[Questions à traiter]
1) D'après le texte à lire, pour quel motif la Cour d'appel du Royaume-Uni a-t-elle refusé d'entendre l'appel de ClientEarth ?
2) Résumez le texte à lire en deux phrases.

[Texte à lire]

━━━━━━━━━━━━━━━━━━━━

Le juge de la Haute Cour de justice du Royaume-Uni a rejeté ces soi-disant obligations accessoires en raison de leur incompatibilité avec le principe bien établi qu’il appartient aux administrateurs de déterminer (en agissant de bonne foi) la meilleure façon de favoriser le succès de la société à l’avantage de l’ensemble de ses membres.
En ce qui concerne l’obligation de diligence des administrateurs prévue à l’article 174, la Haute Cour de justice du Royaume-Uni a estimé qu’elle devait déterminer si leur décision se situait en dehors de l’éventail des décisions raisonnables dont les administrateurs pouvaient raisonnablement disposer à ce moment-là. Le juge a conclu que la norme légale de diligence ne se traduisait pas forcément par les six obligations que ClientEarth avait invoquées comme étant nécessairement accessoires des obligations légales.
La Cour d’appel du Royaume-Uni a refusé d’entendre l’appel de ClientEarth sur ces points parce que l’espoir de gain de cause n’était pas réaliste. Elle a cité la conclusion du juge de la Haute Cour de justice du Royaume-Uni selon laquelle [traduction] « la gestion d’une entreprise de la taille et de la complexité de Shell exige que les administrateurs prennent en compte une série de considérations contradictoires, dont l’équilibre repose dans une décision de gestion typique dans laquelle le tribunal n’a pas la compétence pour intervenir ».

━━━━━━━━━━━━━━━━━━━━

[Données à étudier]
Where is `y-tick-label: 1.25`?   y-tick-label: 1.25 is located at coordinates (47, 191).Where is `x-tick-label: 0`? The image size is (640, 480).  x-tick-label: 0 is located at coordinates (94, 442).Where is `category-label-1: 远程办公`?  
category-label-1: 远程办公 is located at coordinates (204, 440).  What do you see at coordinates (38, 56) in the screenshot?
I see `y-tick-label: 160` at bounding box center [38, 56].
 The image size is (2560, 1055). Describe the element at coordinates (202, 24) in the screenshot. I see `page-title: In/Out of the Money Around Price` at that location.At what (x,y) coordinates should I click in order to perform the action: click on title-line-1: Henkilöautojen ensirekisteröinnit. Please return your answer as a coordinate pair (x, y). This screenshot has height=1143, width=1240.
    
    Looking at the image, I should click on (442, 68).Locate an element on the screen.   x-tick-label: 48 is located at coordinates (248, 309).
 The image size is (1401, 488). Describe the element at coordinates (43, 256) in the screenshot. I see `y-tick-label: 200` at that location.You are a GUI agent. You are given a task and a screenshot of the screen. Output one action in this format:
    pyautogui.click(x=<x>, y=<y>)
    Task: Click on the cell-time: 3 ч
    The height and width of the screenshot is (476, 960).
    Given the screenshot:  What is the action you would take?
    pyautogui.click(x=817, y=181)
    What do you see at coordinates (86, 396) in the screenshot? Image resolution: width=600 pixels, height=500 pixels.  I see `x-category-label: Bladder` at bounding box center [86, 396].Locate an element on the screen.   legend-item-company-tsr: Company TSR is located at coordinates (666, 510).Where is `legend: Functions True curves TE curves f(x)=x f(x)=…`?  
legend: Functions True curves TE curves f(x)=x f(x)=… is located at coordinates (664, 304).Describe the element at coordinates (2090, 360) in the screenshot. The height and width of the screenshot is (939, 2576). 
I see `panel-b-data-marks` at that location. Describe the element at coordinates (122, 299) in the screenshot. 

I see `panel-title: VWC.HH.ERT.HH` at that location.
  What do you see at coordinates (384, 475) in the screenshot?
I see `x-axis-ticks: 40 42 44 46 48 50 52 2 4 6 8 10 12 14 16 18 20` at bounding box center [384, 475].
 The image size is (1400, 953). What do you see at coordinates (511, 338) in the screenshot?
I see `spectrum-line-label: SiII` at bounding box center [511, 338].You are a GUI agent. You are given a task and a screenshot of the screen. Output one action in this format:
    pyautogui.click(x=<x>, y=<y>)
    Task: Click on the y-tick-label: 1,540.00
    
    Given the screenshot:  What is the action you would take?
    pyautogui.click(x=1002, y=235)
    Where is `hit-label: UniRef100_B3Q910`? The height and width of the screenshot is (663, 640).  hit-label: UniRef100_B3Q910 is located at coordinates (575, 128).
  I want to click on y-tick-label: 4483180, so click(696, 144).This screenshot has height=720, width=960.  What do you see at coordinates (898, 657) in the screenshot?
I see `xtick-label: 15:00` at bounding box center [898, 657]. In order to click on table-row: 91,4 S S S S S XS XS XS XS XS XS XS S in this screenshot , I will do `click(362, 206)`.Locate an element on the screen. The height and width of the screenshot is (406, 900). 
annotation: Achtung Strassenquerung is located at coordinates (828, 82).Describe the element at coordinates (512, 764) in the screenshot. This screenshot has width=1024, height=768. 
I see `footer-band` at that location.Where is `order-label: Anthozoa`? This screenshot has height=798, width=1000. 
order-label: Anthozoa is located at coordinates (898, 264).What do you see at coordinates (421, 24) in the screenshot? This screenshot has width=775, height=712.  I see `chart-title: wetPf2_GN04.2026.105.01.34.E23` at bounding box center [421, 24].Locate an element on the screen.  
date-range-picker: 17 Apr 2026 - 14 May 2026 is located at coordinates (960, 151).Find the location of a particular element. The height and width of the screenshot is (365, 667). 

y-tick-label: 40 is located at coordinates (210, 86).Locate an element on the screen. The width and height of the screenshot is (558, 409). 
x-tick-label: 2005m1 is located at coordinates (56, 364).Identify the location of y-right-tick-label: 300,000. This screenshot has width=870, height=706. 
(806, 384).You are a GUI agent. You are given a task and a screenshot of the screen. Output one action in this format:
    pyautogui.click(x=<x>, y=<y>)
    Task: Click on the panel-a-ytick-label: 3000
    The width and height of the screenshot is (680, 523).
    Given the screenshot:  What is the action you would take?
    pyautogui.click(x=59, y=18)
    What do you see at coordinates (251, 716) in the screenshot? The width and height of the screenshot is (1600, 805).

━━━━━━━━━━━━━━━━━━━━

[Éléments de réponse]
1) Elle l'a refusé parce que l'espoir de gain de cause n'était pas réaliste.

2) La Haute Cour de justice du Royaume-Uni a rejeté les obligations accessoires invoquées par ClientEarth, car elles étaient incompatibles avec le principe selon lequel il appartient aux administrateurs de déterminer de bonne foi la meilleure façon de favoriser le succès de la société. Elle a aussi estimé que la norme légale de diligence ne se traduisait pas forcément par ces six obligations, et la Cour d'appel a refusé d'entendre l'appel, faute d'espoir réaliste de gain de cause.